### Extrait présenté
« Ça a été brutal » : la COVID longue force la fermeture d’un restaurant très populaire d’Haileybury
HAILEYBURY – Si pour beaucoup la pandémie est terminée, les conséquences se font encore bien ressentir du côté de Haileybury qui va perdre un de ses plus populaires restaurants. L’annonce de la fermeture de l’Autochtone taverne américaine a eu l’effet d’une bombe auprès de la communauté francophone des deux Témiscamingue.
« Ça a été brutal », a confié le chef et propriétaire du restaurant qui a fait l’annonce de la fermeture à ses quelque 4 000 abonnés sur Facebook le 14 avril dernier. Il en a profité pour remercier sa clientèle dans un long message rempli d’émotions dans la langue de Molière.
Gerry Brandon déclare également que de devoir fermer « est comme perdre un être cher. »
Celui-ci a avancé que c’est sa COVID longue, contractée au printemps 2022, qui l’aurait forcé à devoir prendre cette douloureuse décision.
« Maintenant que je suis confronté à un nombre croissant de problèmes de santé, mon médecin me dit que mon temps dans la cuisine doit prendre fin. 2023 doit être et sera notre dernière année à L’Autochtone », confie-t-il.
Il estime qu’un chef qui a perdu le sens du goût et de l’odorat n’a plus vraiment sa place dans une cuisine.
Celui-ci était chef depuis plus d’une trentaine d’années avant d’accomplir son rêve d’ouvrir son premier restaurant en avril 2019, peu avant le début de la pandémie.
« La COVID-19 a frappé avant que nous ayons été ouverts une année complète et a été dévastatrice pour nous », a-t-il également déclaré. Le chef ajoute que les pertes engendrées par la pandémie se sont chiffrées à 1,5 million de dollars.
Le chef entrepreneur a aussi dû renoncer à son projet de distillerie qu’il comptait mettre sur pied suite à l’achat d’un second bâtiment dans la ville.

### Données fournies
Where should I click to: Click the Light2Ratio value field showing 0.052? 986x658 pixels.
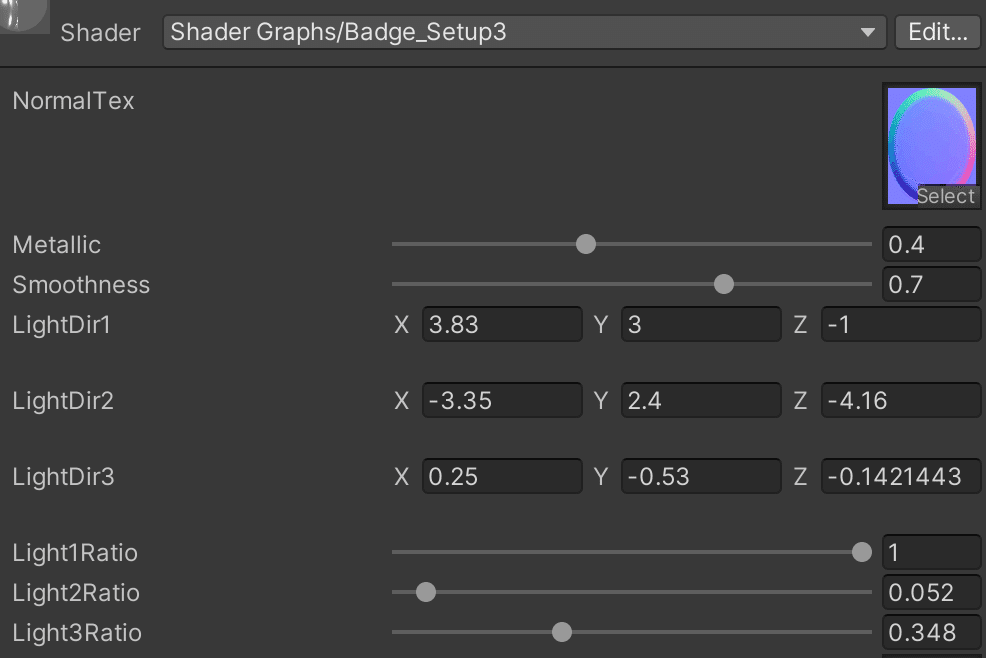coord(932,593)
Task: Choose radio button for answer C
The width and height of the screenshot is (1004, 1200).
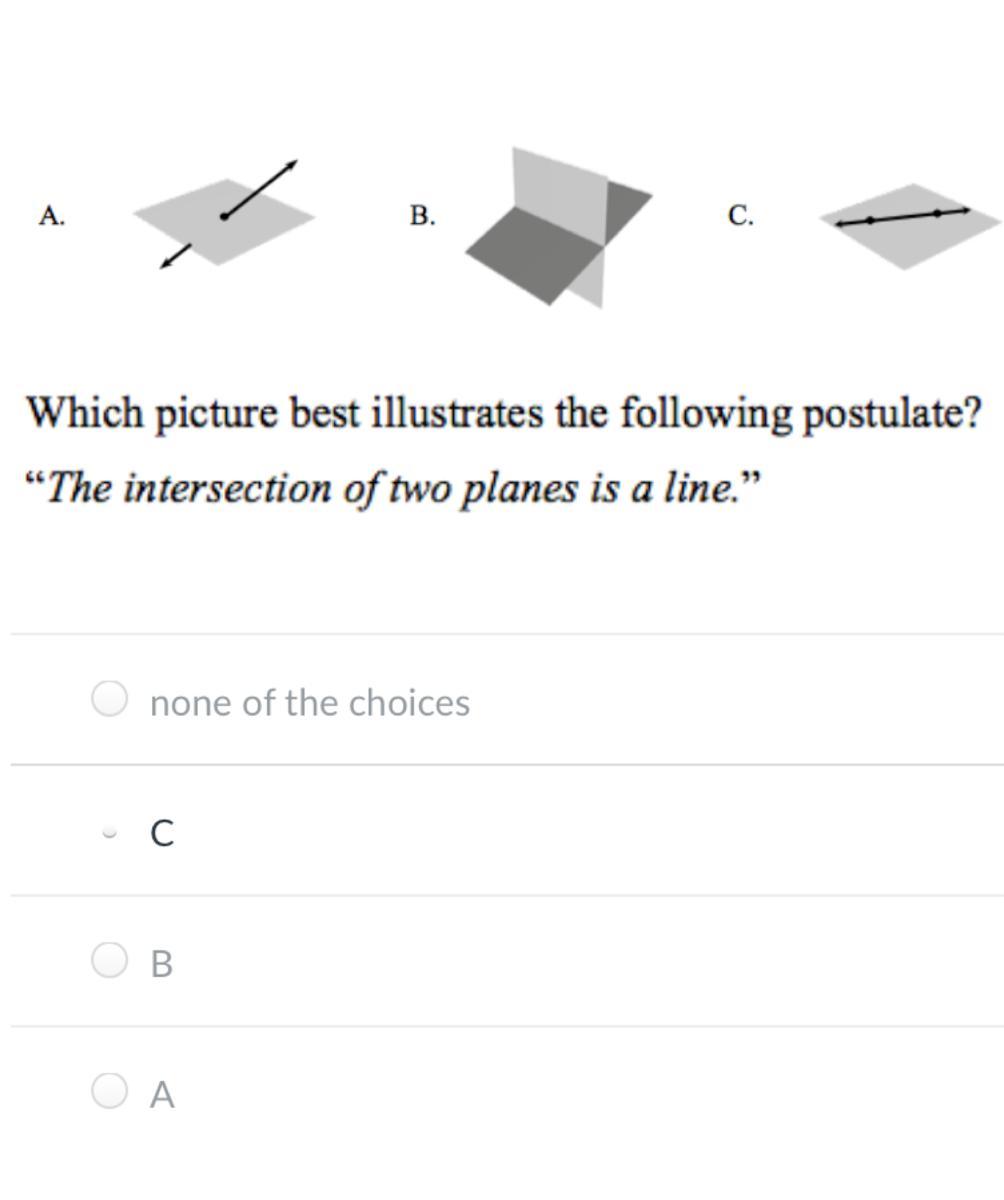Action: point(110,832)
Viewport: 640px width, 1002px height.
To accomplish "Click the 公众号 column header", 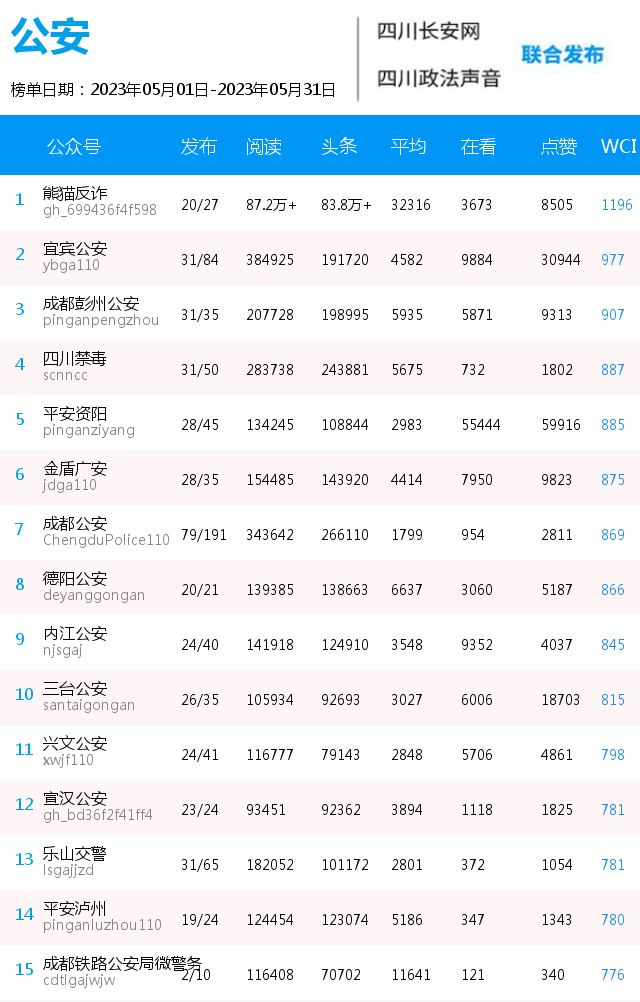I will 73,146.
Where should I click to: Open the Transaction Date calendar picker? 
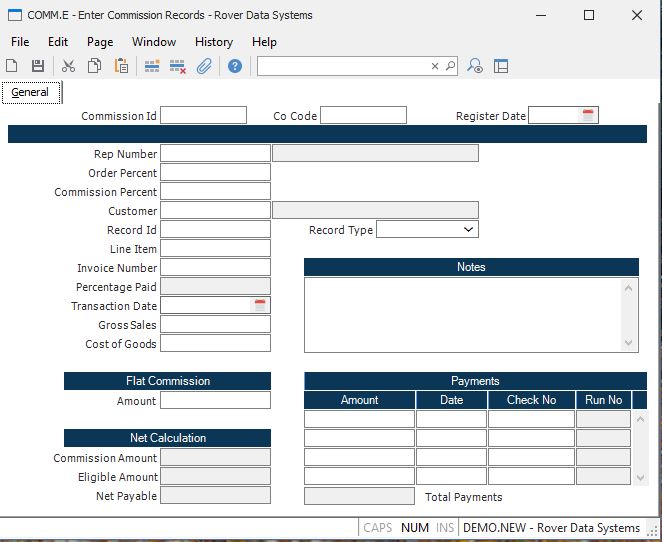coord(260,306)
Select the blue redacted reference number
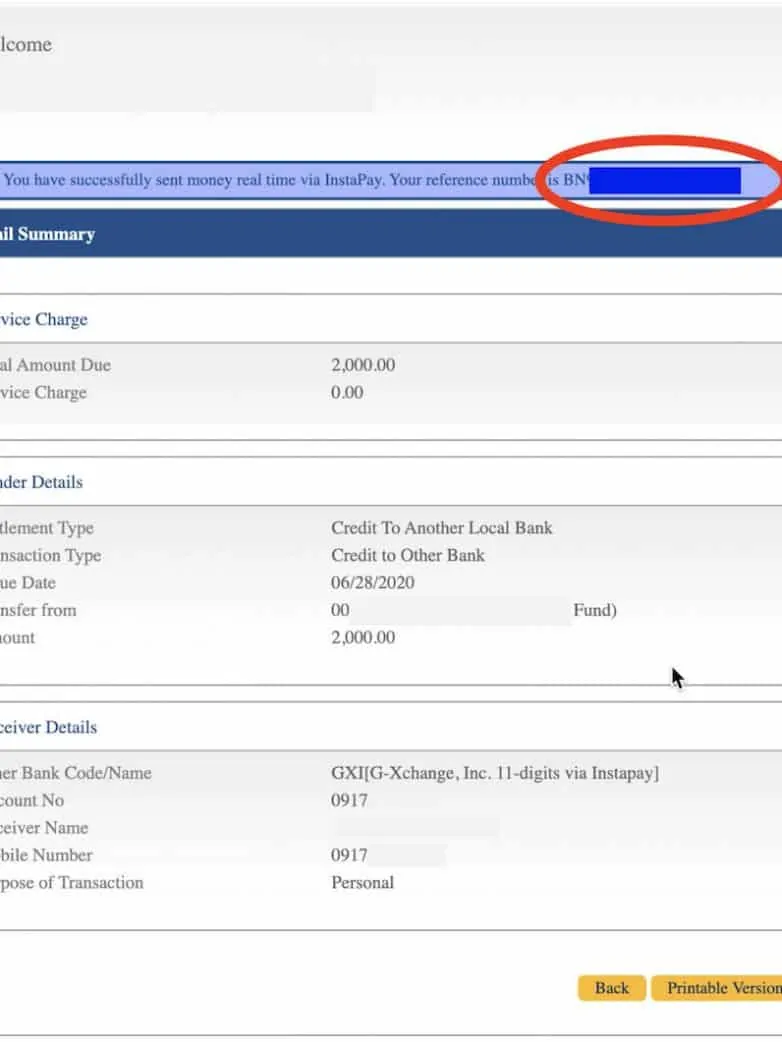The image size is (782, 1042). [664, 181]
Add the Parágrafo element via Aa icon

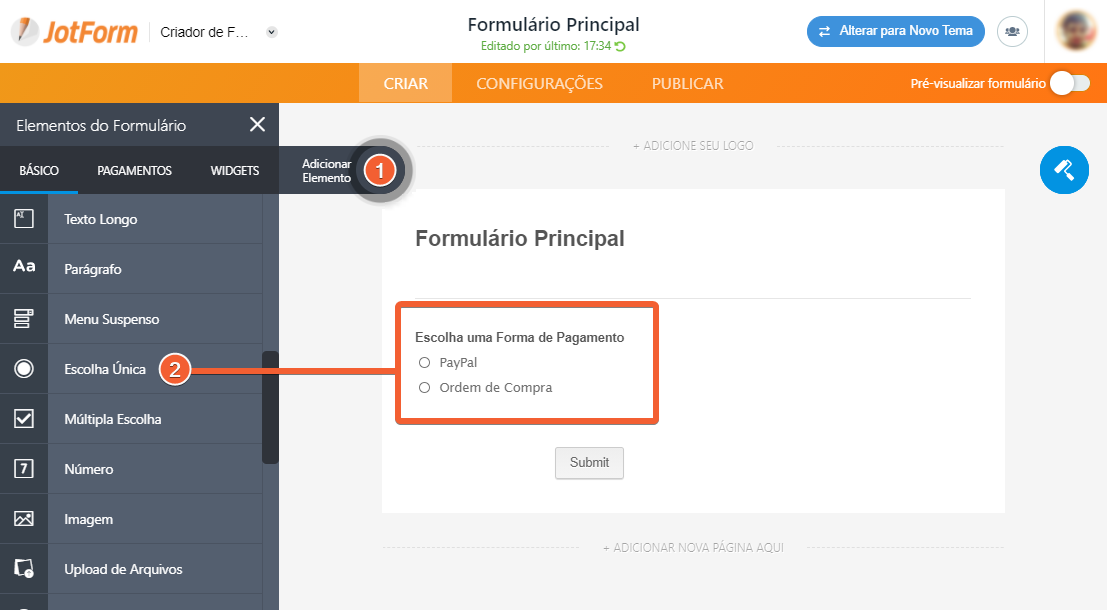click(24, 266)
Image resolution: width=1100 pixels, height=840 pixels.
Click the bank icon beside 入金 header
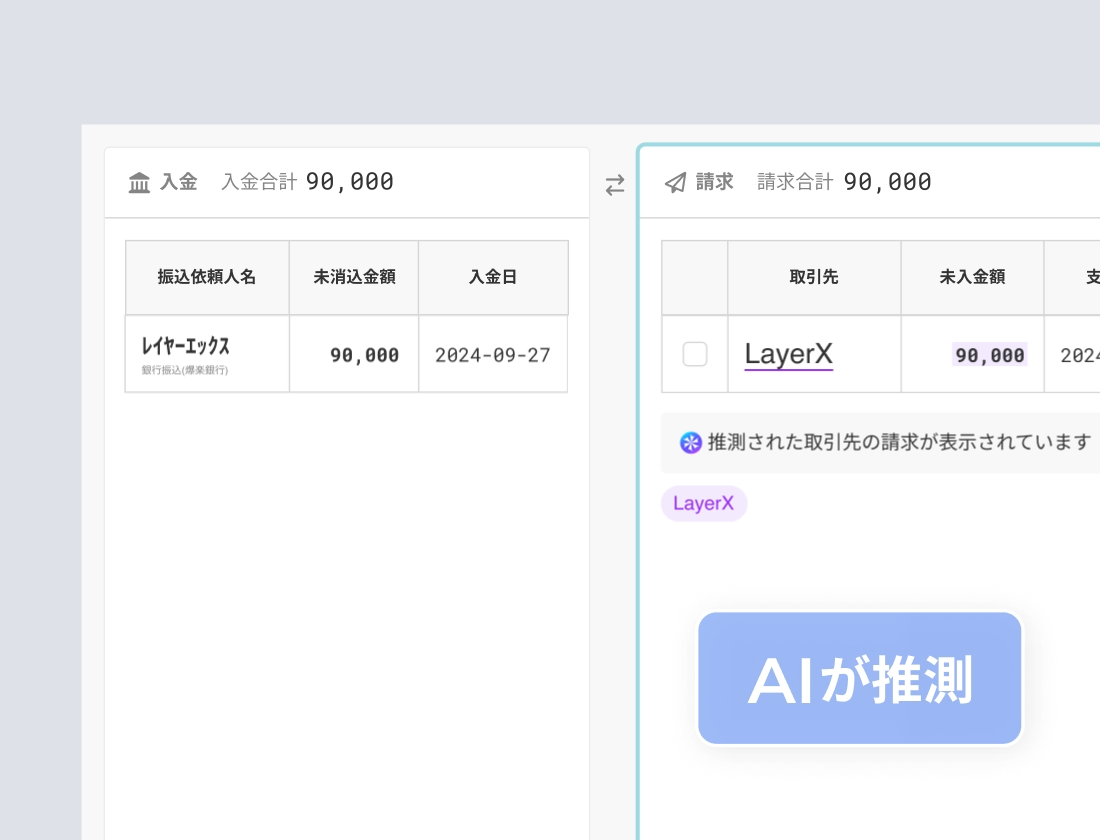pos(139,182)
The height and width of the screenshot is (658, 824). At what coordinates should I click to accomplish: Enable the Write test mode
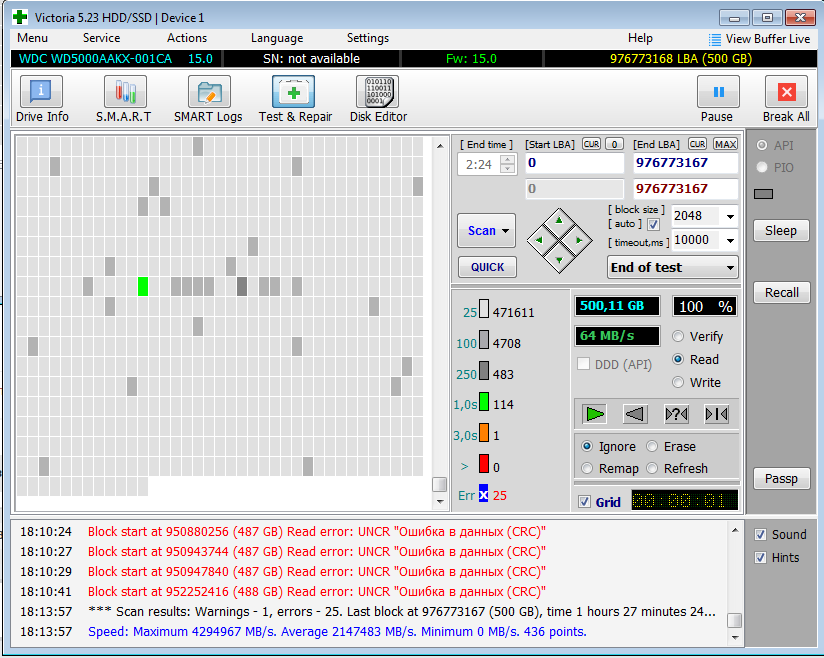click(x=680, y=382)
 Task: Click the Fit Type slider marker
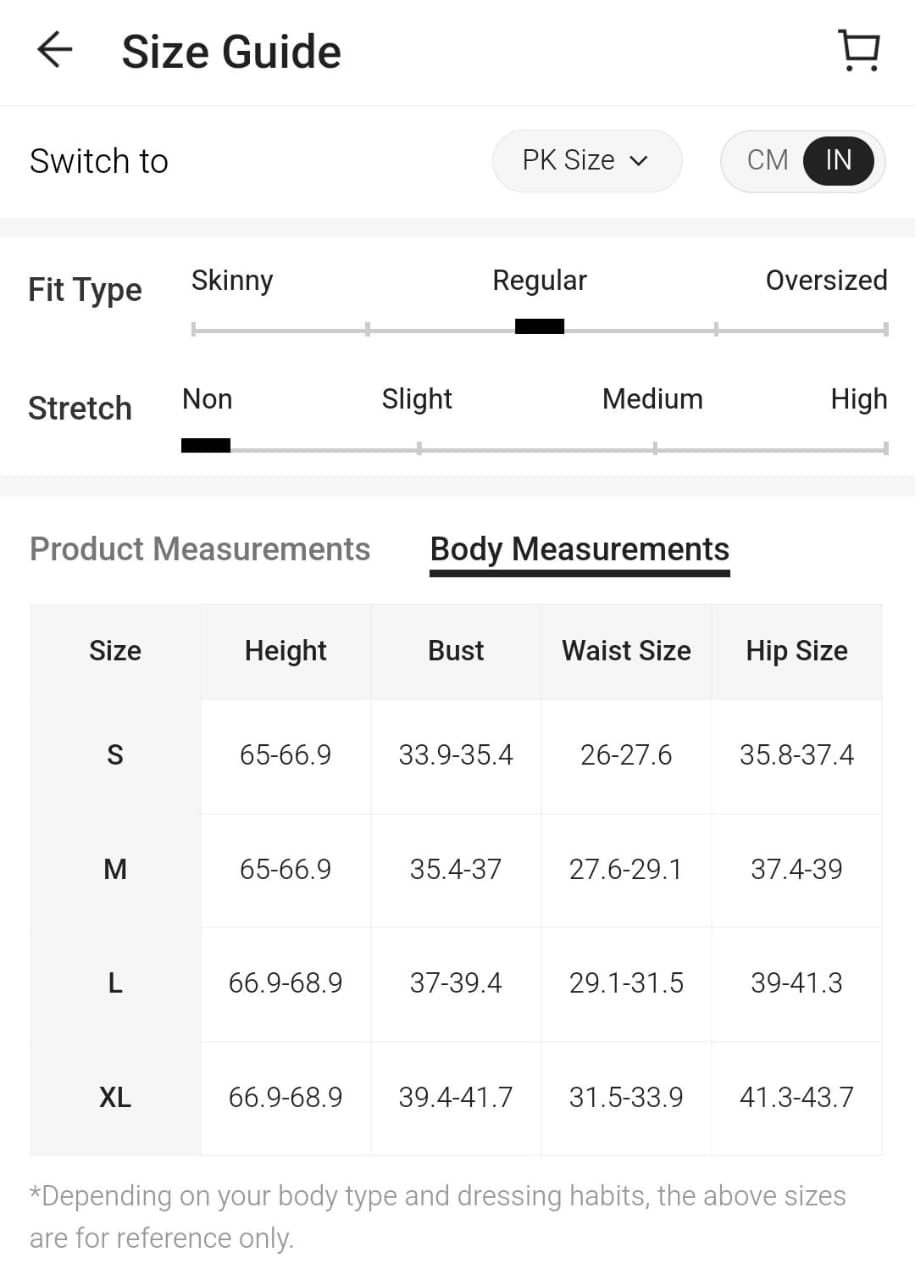pos(539,327)
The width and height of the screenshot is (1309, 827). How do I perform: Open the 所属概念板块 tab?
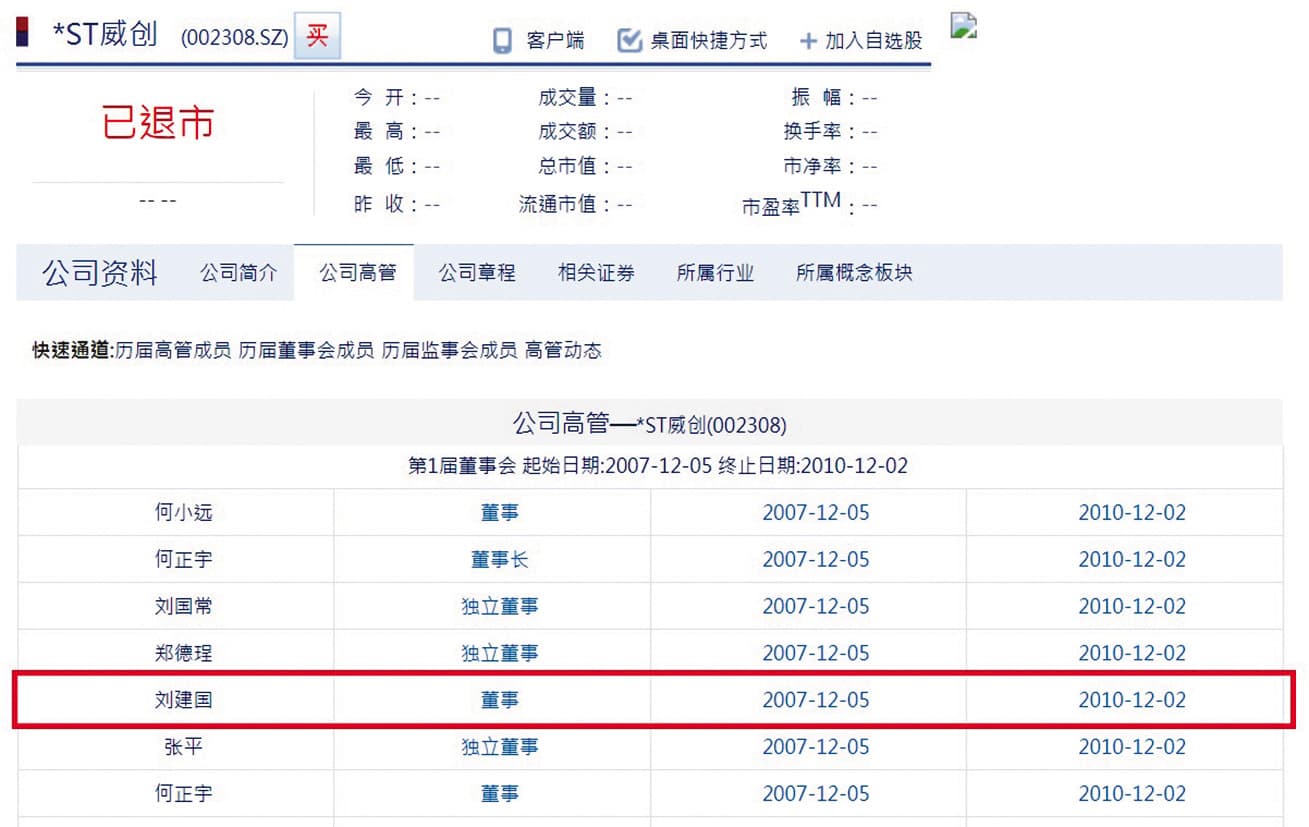coord(854,273)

### Consigne
Pourriez-vous reproduire mot pour mot l'article sur la fermeture du restaurant d'Haileybury, du titre jusqu'à la dernière phrase ? Fiez-vous uniquement à l'article.

### Exercice terminé
« Ça a été brutal » : la COVID longue force la fermeture d’un restaurant très populaire d’Haileybury
HAILEYBURY – Si pour beaucoup la pandémie est terminée, les conséquences se font encore bien ressentir du côté de Haileybury qui va perdre un de ses plus populaires restaurants. L’annonce de la fermeture de l’Autochtone taverne américaine a eu l’effet d’une bombe auprès de la communauté francophone des deux Témiscamingue.
« Ça a été brutal », a confié le chef et propriétaire du restaurant qui a fait l’annonce de la fermeture à ses quelque 4 000 abonnés sur Facebook le 14 avril dernier. Il en a profité pour remercier sa clientèle dans un long message rempli d’émotions dans la langue de Molière.
Gerry Brandon déclare également que de devoir fermer « est comme perdre un être cher. »
Celui-ci a avancé que c’est sa COVID longue, contractée au printemps 2022, qui l’aurait forcé à devoir prendre cette douloureuse décision.
« Maintenant que je suis confronté à un nombre croissant de problèmes de santé, mon médecin me dit que mon temps dans la cuisine doit prendre fin. 2023 doit être et sera notre dernière année à L’Autochtone », confie-t-il.
Il estime qu’un chef qui a perdu le sens du goût et de l’odorat n’a plus vraiment sa place dans une cuisine.
Celui-ci était chef depuis plus d’une trentaine d’années avant d’accomplir son rêve d’ouvrir son premier restaurant en avril 2019, peu avant le début de la pandémie.
« La COVID-19 a frappé avant que nous ayons été ouverts une année complète et a été dévastatrice pour nous », a-t-il également déclaré. Le chef ajoute que les pertes engendrées par la pandémie se sont chiffrées à 1,5 million de dollars.
Le chef entrepreneur a aussi dû renoncer à son projet de distillerie qu’il comptait mettre sur pied suite à l’achat d’un second bâtiment dans la ville.